Directions: Your job is to copy the lines from the material that include "icon".

━━━━━━━━

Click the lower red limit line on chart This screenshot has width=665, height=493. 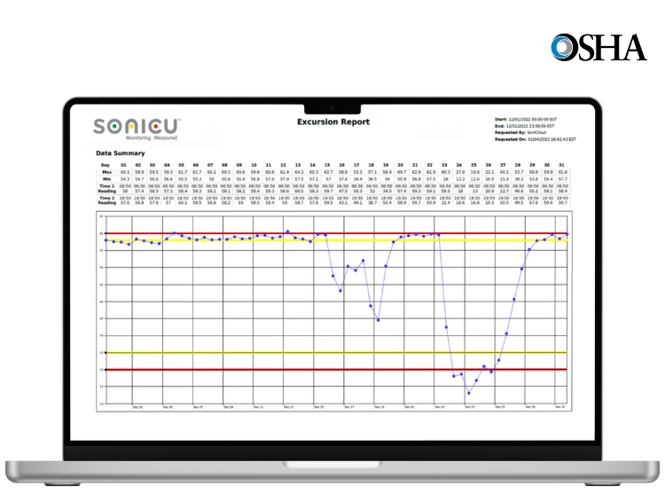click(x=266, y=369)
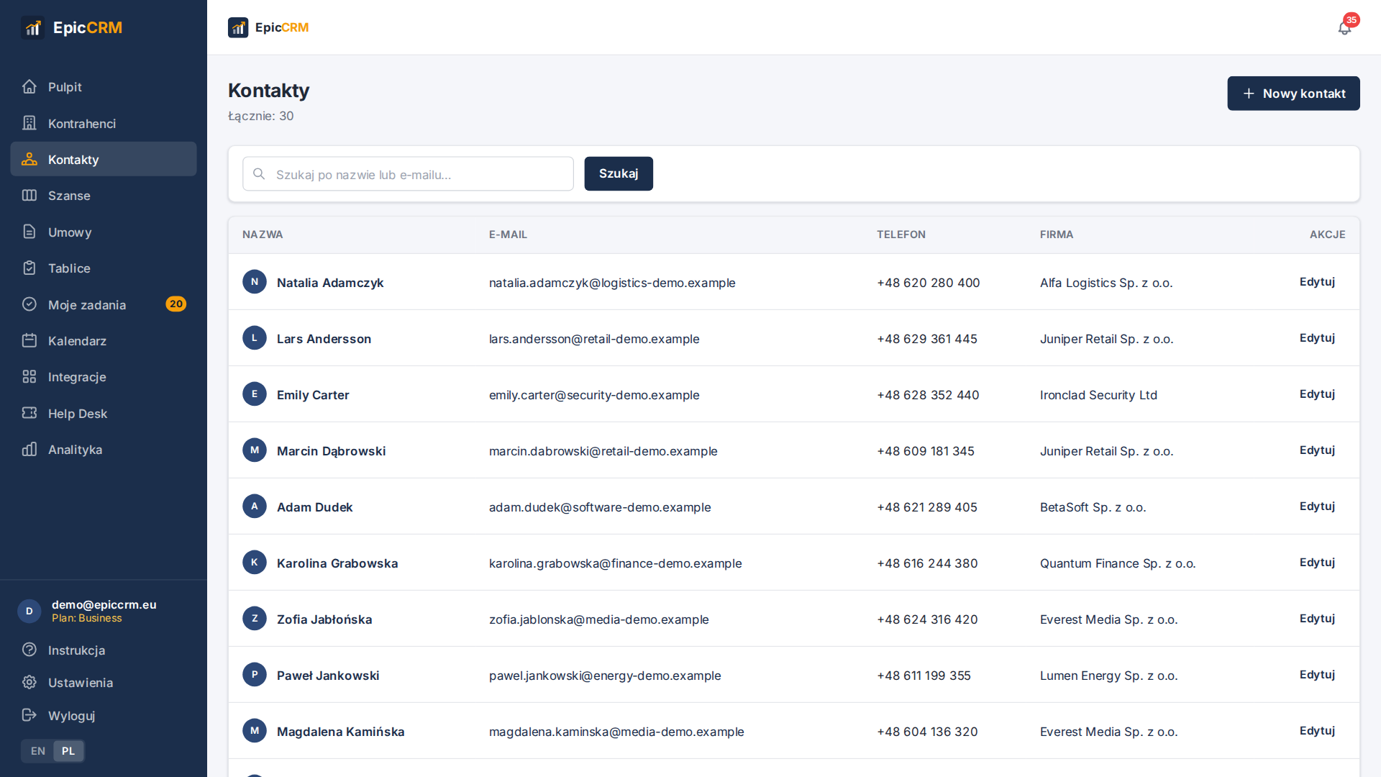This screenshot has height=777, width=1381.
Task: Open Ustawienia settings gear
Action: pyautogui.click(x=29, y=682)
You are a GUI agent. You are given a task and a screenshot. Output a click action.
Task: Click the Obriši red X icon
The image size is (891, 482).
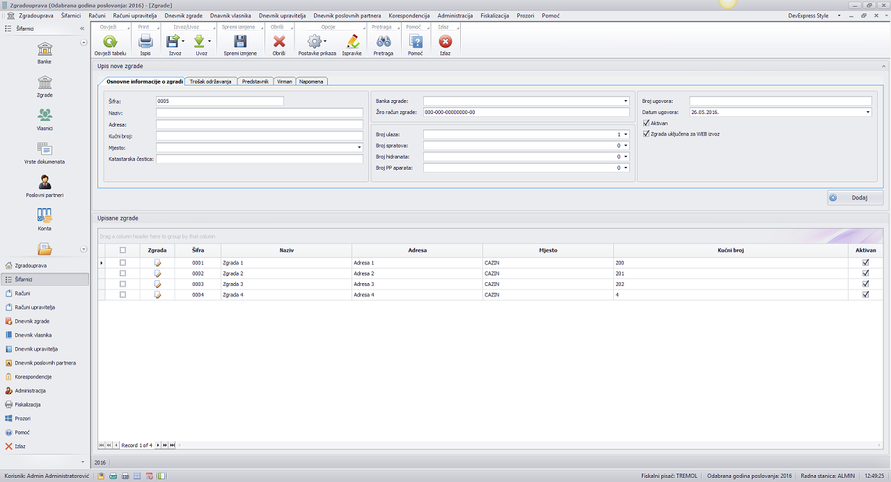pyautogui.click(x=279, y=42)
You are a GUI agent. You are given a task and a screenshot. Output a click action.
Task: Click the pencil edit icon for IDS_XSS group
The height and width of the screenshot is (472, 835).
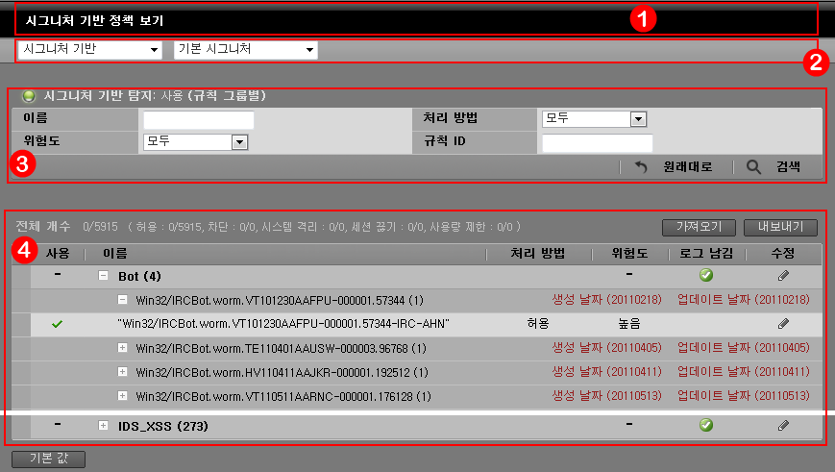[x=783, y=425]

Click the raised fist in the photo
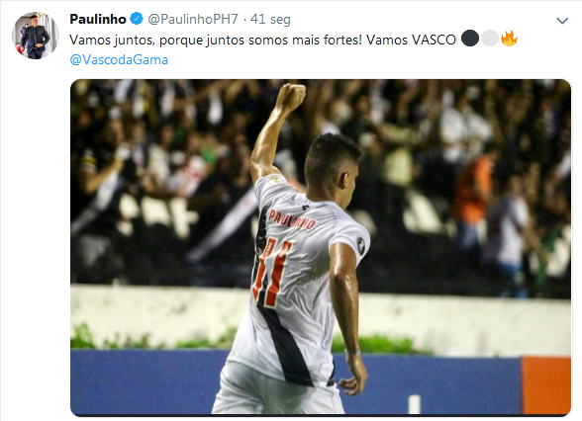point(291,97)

━━━━━━━━

Solved problem:
Task: Click the Obriši red X icon
Task: Click the pencil edit icon for IDS_XSS group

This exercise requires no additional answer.